Rewrite all of the items below as a Markdown table with two columns, "Row" and "Entry": number each line in the Row column and put the line itself in the Entry column, leaving out blank lines.
- - -
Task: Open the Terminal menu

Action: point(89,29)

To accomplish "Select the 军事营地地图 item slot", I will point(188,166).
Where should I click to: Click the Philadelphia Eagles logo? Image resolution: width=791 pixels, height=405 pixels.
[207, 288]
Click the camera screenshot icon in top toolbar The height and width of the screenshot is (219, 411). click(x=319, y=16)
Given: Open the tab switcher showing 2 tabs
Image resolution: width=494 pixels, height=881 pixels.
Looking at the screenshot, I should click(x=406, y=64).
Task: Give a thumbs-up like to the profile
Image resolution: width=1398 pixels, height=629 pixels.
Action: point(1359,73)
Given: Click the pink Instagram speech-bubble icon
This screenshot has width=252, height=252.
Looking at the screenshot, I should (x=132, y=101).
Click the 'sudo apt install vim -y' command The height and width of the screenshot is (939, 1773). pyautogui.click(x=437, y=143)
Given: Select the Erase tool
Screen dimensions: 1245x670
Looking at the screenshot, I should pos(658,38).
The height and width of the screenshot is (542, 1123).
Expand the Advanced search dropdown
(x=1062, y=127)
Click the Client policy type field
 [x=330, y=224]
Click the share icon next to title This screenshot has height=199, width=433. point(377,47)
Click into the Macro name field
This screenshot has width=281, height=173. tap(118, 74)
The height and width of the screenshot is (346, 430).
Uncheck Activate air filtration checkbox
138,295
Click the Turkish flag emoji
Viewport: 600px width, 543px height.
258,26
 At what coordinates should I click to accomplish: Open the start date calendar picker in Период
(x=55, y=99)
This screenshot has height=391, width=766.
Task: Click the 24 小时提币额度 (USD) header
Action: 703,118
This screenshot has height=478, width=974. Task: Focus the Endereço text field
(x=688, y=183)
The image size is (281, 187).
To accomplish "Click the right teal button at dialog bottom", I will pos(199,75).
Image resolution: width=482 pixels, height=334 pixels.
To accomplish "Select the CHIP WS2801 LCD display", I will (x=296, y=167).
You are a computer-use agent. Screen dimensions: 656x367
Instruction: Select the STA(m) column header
- - -
WRITTEN ANSWER:
| Row | Entry |
|---|---|
| 1 | Task: Open the Terminal menu |
| 2 | Action: point(89,29) |
| 3 | To accomplish "Select the 军事营地地图 item slot", I will point(188,166). |
| 4 | Where should I click to: Click the Philadelphia Eagles logo? Image resolution: width=791 pixels, height=405 pixels. |
| 5 | [207, 288] |
| 6 | Click the camera screenshot icon in top toolbar The height and width of the screenshot is (219, 411). click(x=319, y=16) |
| 7 | Given: Open the tab switcher showing 2 tabs |
| 8 | Image resolution: width=494 pixels, height=881 pixels. |
| 9 | Looking at the screenshot, I should click(x=406, y=64). |
| 10 | Task: Give a thumbs-up like to the profile |
| 11 | Image resolution: width=1398 pixels, height=629 pixels. |
| 12 | Action: point(1359,73) |
| 13 | Given: Click the pink Instagram speech-bubble icon |
| 14 | This screenshot has width=252, height=252. |
| 15 | Looking at the screenshot, I should (x=132, y=101). |
| 16 | Click the 'sudo apt install vim -y' command The height and width of the screenshot is (939, 1773). pyautogui.click(x=437, y=143) |
| 17 | Given: Select the Erase tool |
| 18 | Screen dimensions: 1245x670 |
| 19 | Looking at the screenshot, I should pos(658,38). |
| 20 | The height and width of the screenshot is (542, 1123). |
| 21 | Expand the Advanced search dropdown |
| 22 | (x=1062, y=127) |
| 23 | Click the Client policy type field |
| 24 |  [x=330, y=224] |
| 25 | Click the share icon next to title This screenshot has height=199, width=433. point(377,47) |
| 26 | Click into the Macro name field |
| 27 | This screenshot has width=281, height=173. tap(118, 74) |
| 28 | The height and width of the screenshot is (346, 430). |
| 29 | Uncheck Activate air filtration checkbox |
| 30 | 138,295 |
| 31 | Click the Turkish flag emoji |
| 32 | Viewport: 600px width, 543px height. |
| 33 | 258,26 |
| 34 |  At what coordinates should I click to accomplish: Open the start date calendar picker in Период |
| 35 | (x=55, y=99) |
| 36 | This screenshot has height=391, width=766. |
| 37 | Task: Click the 24 小时提币额度 (USD) header |
| 38 | Action: 703,118 |
| 39 | This screenshot has height=478, width=974. Task: Focus the Endereço text field |
| 40 | (x=688, y=183) |
| 41 | The image size is (281, 187). |
| 42 | To accomplish "Click the right teal button at dialog bottom", I will pos(199,75). |
| 43 | Image resolution: width=482 pixels, height=334 pixels. |
| 44 | To accomplish "Select the CHIP WS2801 LCD display", I will (x=296, y=167). |
| 45 | You are a computer-use agent. Screen dimensions: 656x367 |
| 46 | Instruction: Select the STA(m) column header |